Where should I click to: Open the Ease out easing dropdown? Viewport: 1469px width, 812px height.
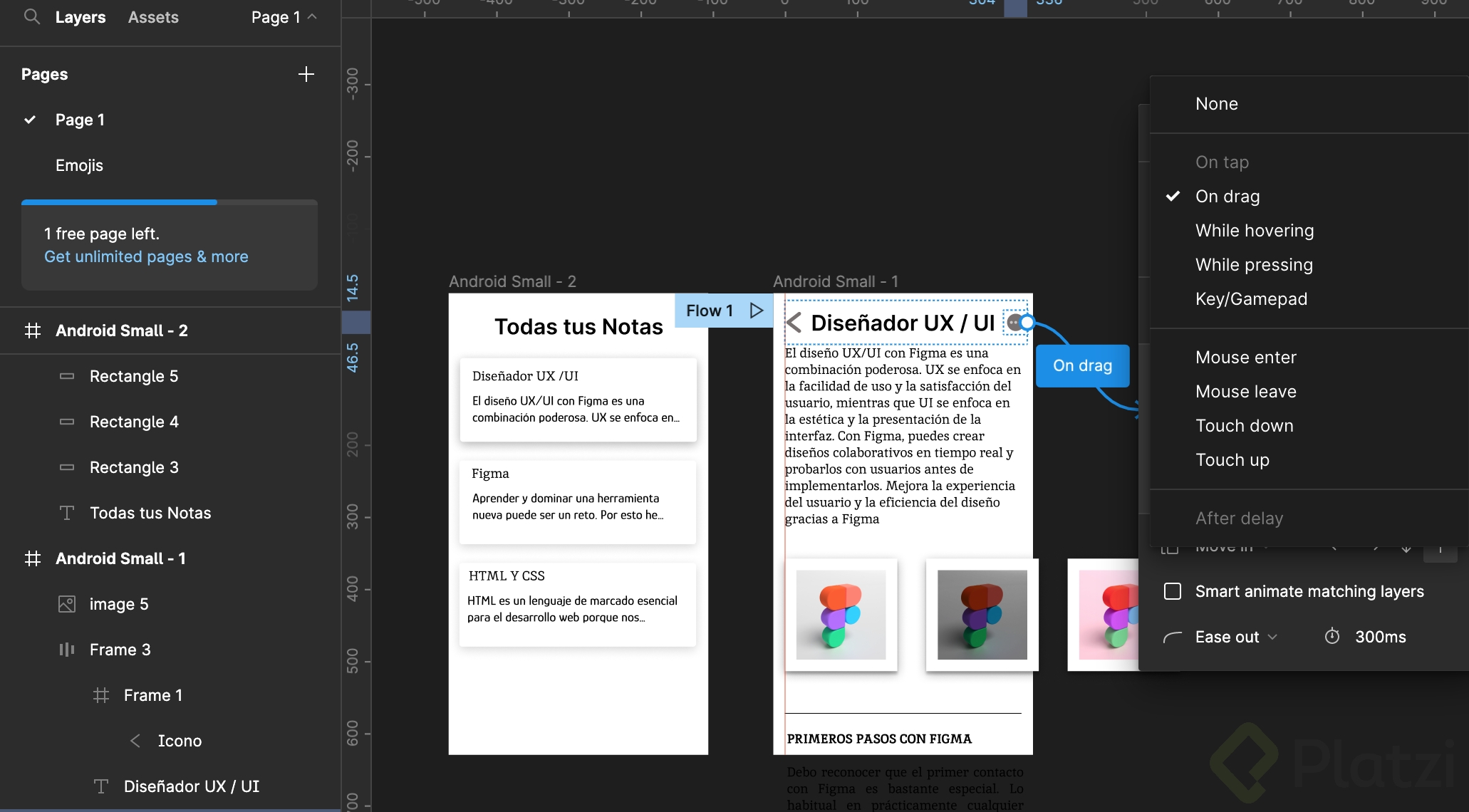point(1235,637)
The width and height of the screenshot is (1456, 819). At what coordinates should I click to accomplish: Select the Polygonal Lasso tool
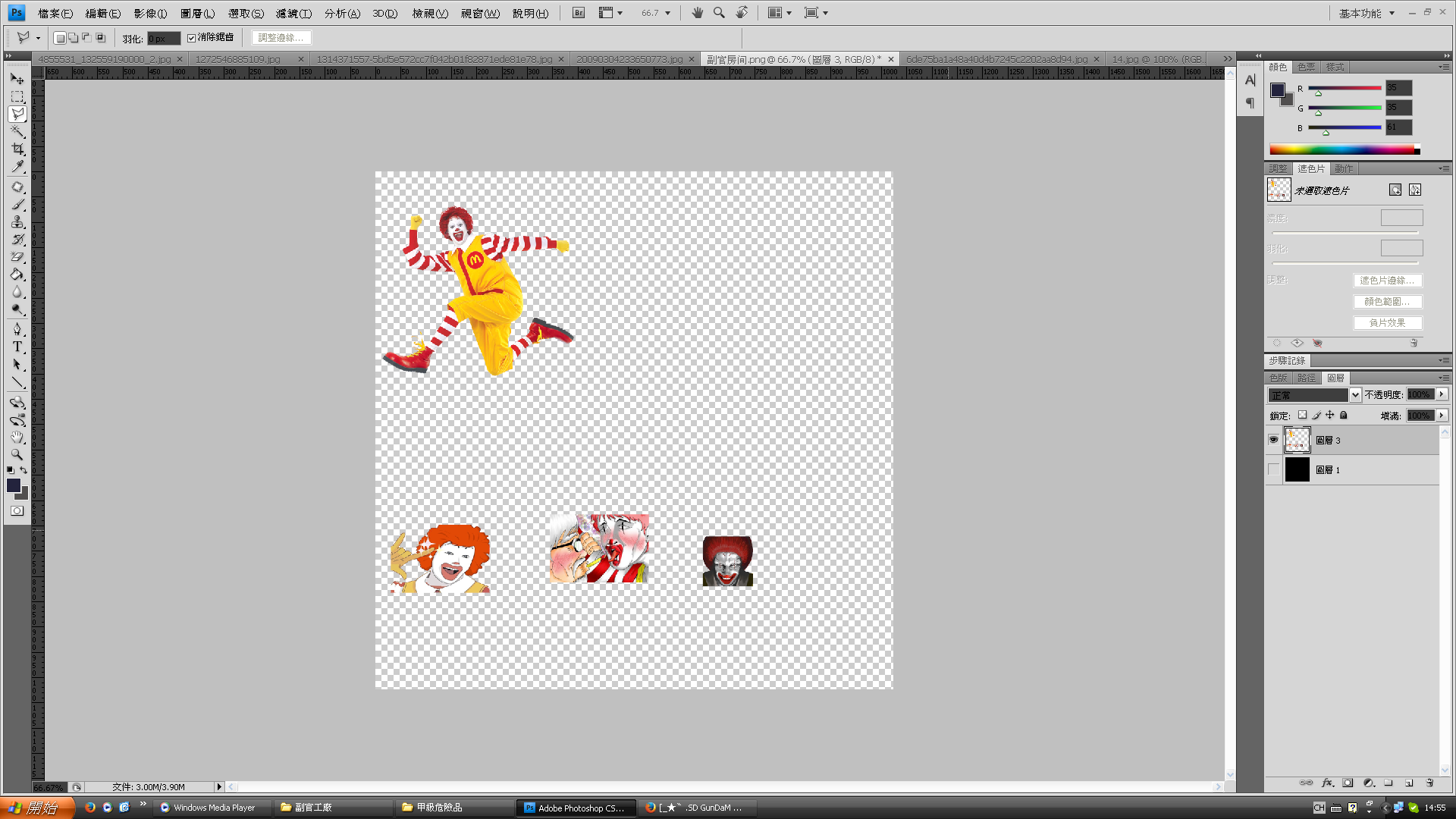(17, 114)
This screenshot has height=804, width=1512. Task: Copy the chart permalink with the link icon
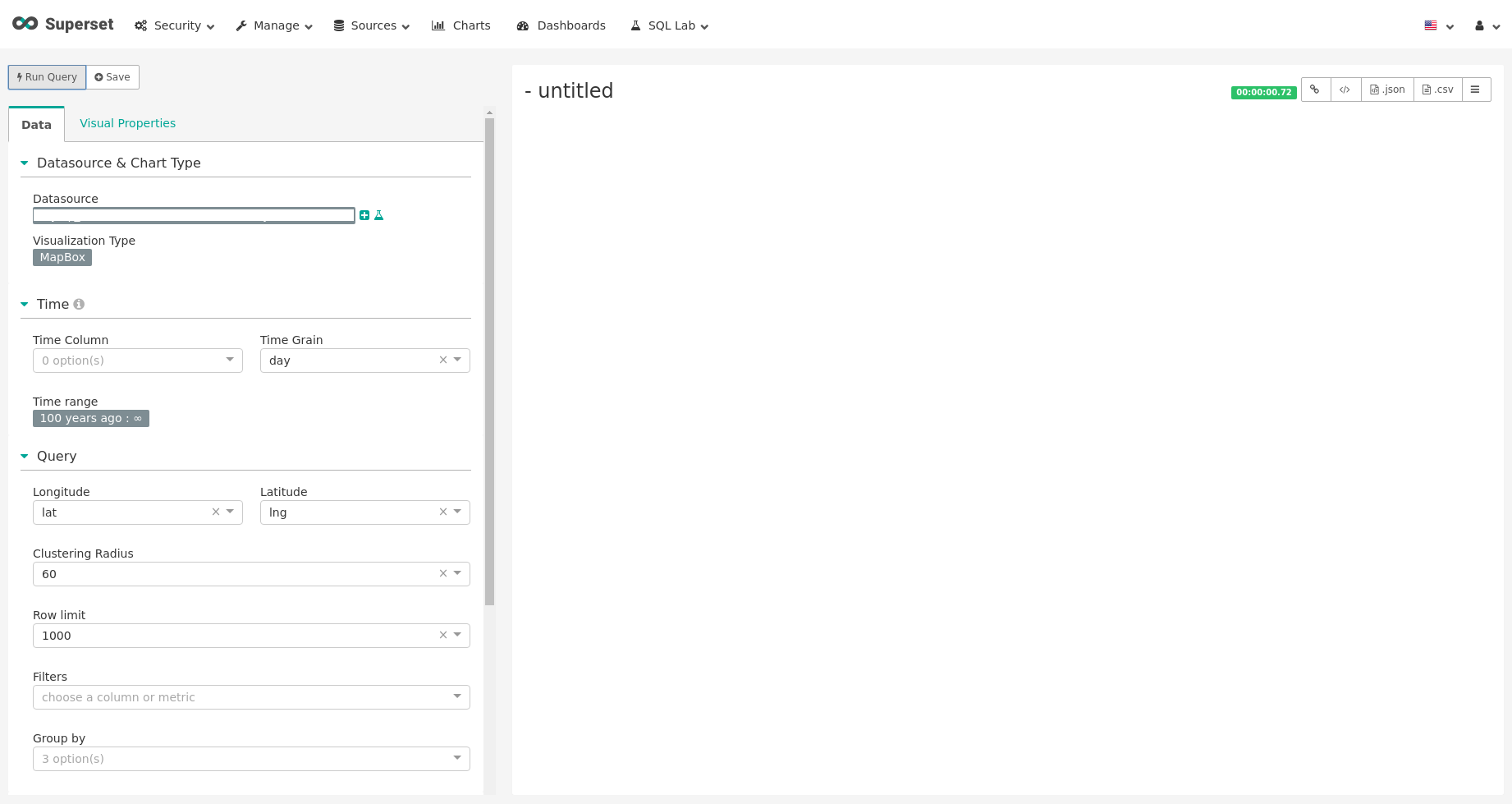pyautogui.click(x=1315, y=89)
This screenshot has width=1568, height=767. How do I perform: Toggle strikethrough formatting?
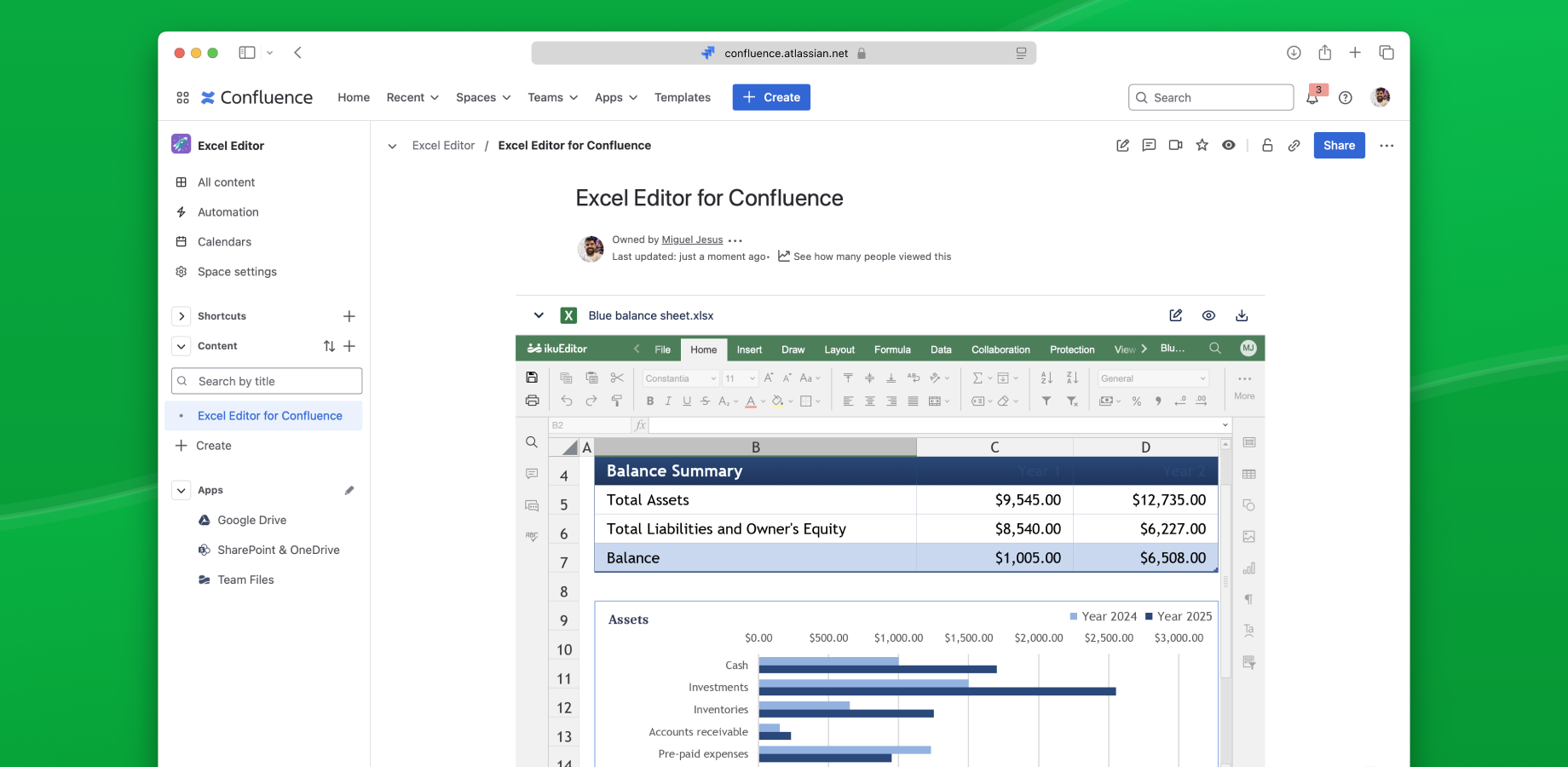(705, 401)
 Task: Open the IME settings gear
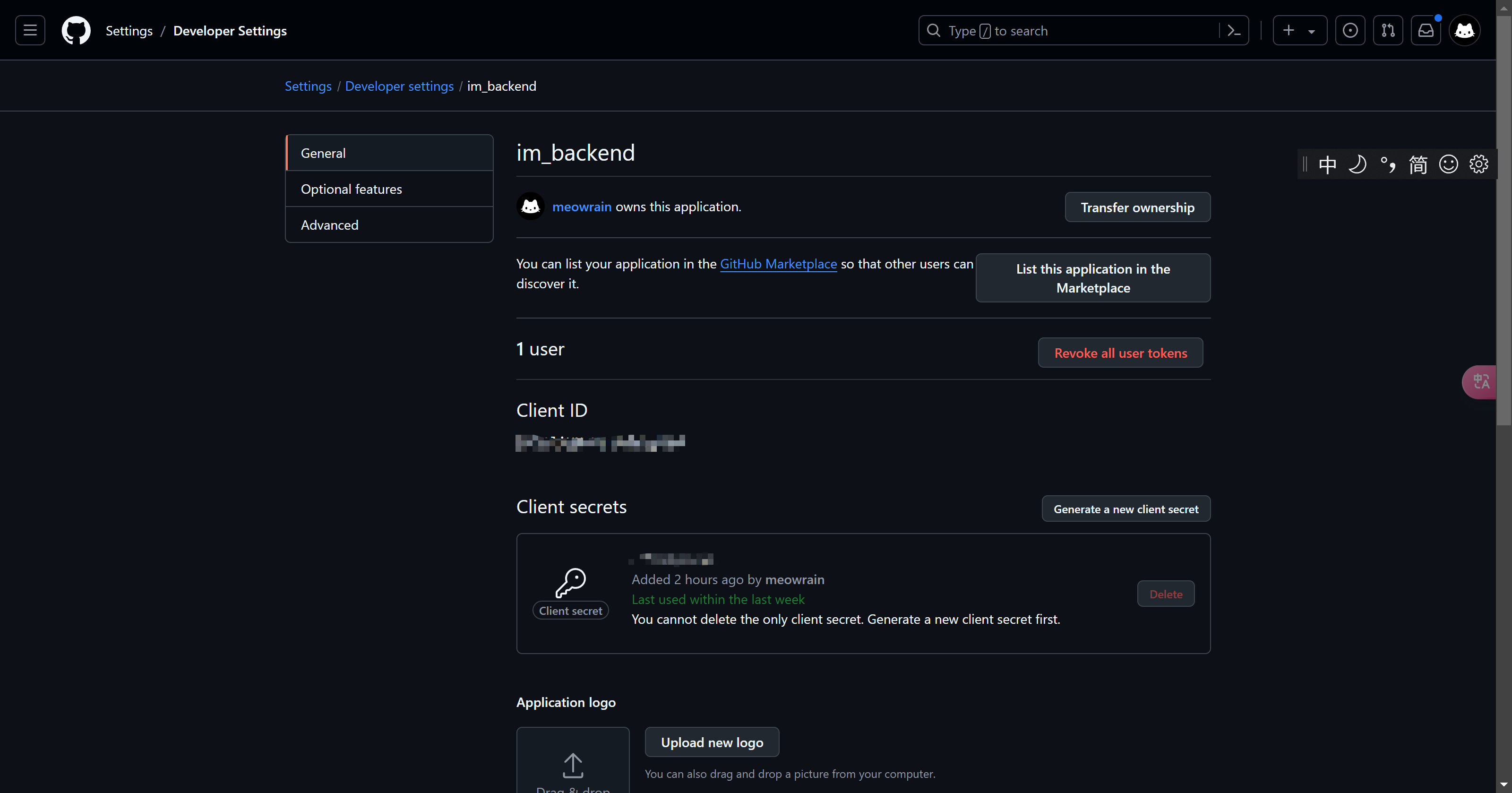pyautogui.click(x=1478, y=164)
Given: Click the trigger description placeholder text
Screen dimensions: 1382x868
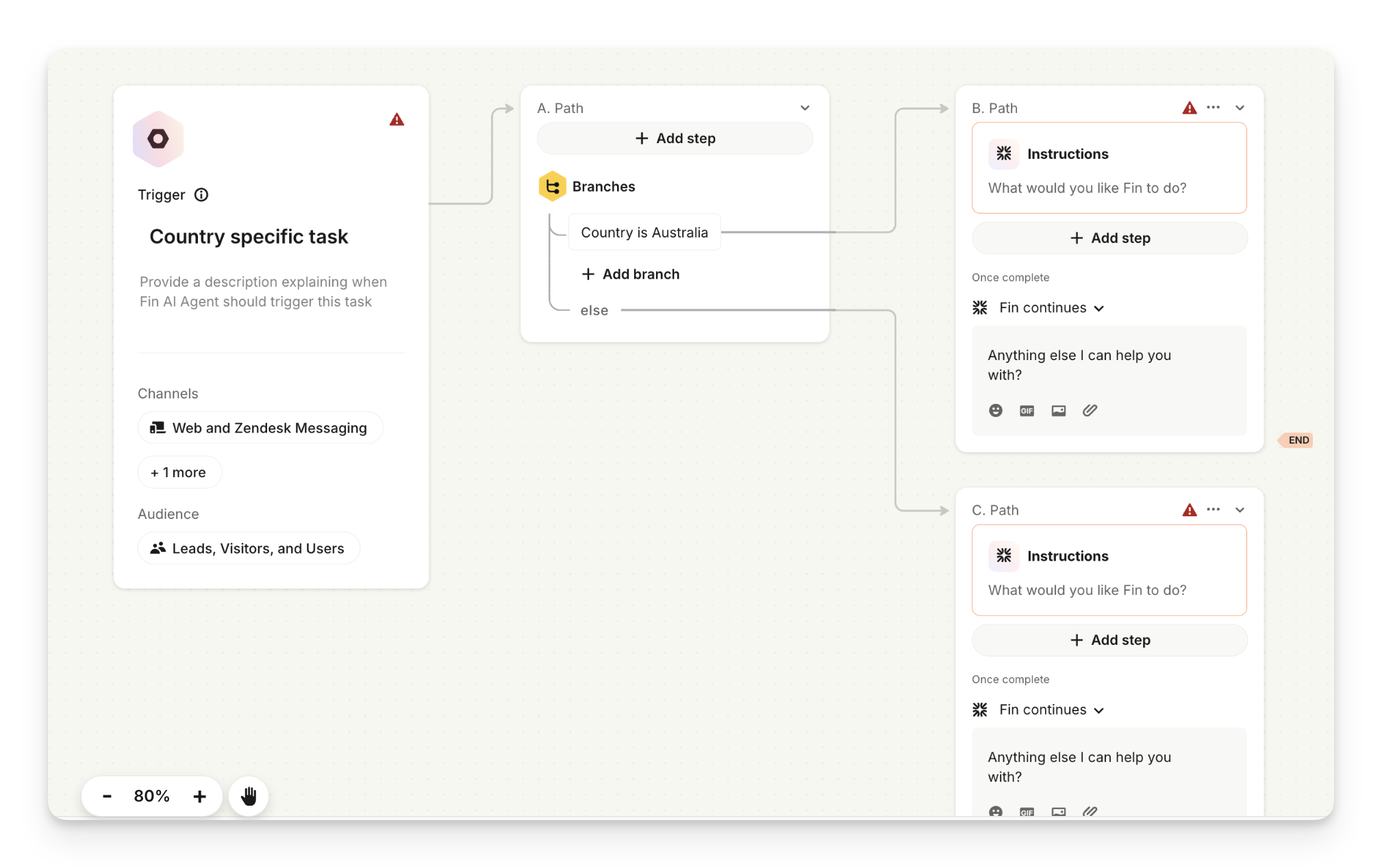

○ ○ ○ ○

• [Try it] Your response should consist solely of the lines from the line with "Given: Click the" through the last line of the entries above, printed exactly and without pictures.

• [Expected answer]
Given: Click the trigger description placeholder text
Screen dimensions: 1382x868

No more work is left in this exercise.